La Cité royale de Loches

Loches - Logis royal
Loches - Grande Salle
LOCHES-Oratoire
Loches-Oratoire-Anne-de-Bretagne
Loches - Grandes Heures A. de Bretagne
Loches - Grandes Heures A. de Bretagne
Loches
Donjon de Loches
Loches - Graffiti
Loches - Cage de fer

En 2018, la Cité royale de Loches inaugure un nouveau parcours interactif. Une plongée à travers cinq siècles d’histoire.

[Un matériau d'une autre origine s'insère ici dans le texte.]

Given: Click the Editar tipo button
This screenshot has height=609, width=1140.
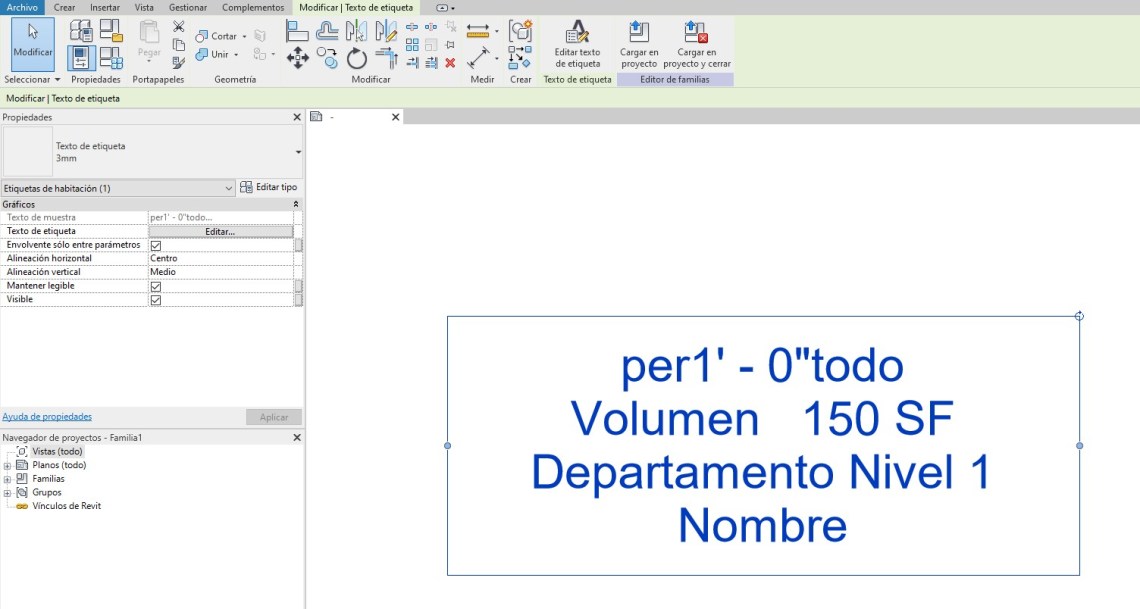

L’histoire de la Cité Royale de Loches est marquée par les femmes. Jeanne d’Arc s’y rend en mai 1429 pour convaincre Charles VII qui y séjourne, de se faire couronner à Reims. Première favorite de Charles VII, la belle Agnès Sorel (1422-1450), immortalisée par le célèbre portrait (dite Vierge de Melun), que fit d’elle Jean Fouquet (1452-1455) s’y installe, laissant son nom à l’une des tours du château. Anne de Bretagne (1477-1514), reine de France y réside à plusieurs reprises de 1492 à 1511, faisant agrandir le logis royal édifié un siècle plus tôt et construire un petit oratoire dans le style gothique flamboyant, décoré avec des motifs d’hermine (référence à la Bretagne). Il ne s’agit plus de se défendre, mais de se faire voir. Le château défensif perché sur son éperon rocheux cède le pas à la résidence plaisir appréciée de la dynastie des Valois.

C’est aussi à la demande de la reine que le peintre tourangeau Jean Bourdichon (1457-1521) réalise Les Grandes Heures d’Anne de Bretagne (vers 1505-1510), un chef d’œuvre composé de 476 pages et de 337 enluminures, dont on voit une copie éditée en 1848. Il s’agit en réalité de deux « codex » en un : un Livre d’Heures avec des scènes bibliques et une encyclopédie naturelle illustrée de la faune et de la flore qu’Anne de Bretagne admirait en Touraine. Sa projection au mur, de manière animée et zoomée, offre une belle plongée dans cette riche iconographie. C’est l’un des nombreux attraits de la nouvelle scénographie qui vient d’être entièrement repensée par Jean-François Thull, directeur du monument. Une scénographie qui évite la tentation de reconstituer, mais préfère « évoquer » l’histoire des lieux et de ses personnages emblématiques. Notamment par des installations sonores, comme dans la Grande Salle, principal espace de vie publique du souverain et de sa cour, qui bruisse des complots fomentés contre Agnès Sorel. Tandis que le décor de la chambre de la reine rappelle que cette cour très féminine et raffinée influença le développement des arts.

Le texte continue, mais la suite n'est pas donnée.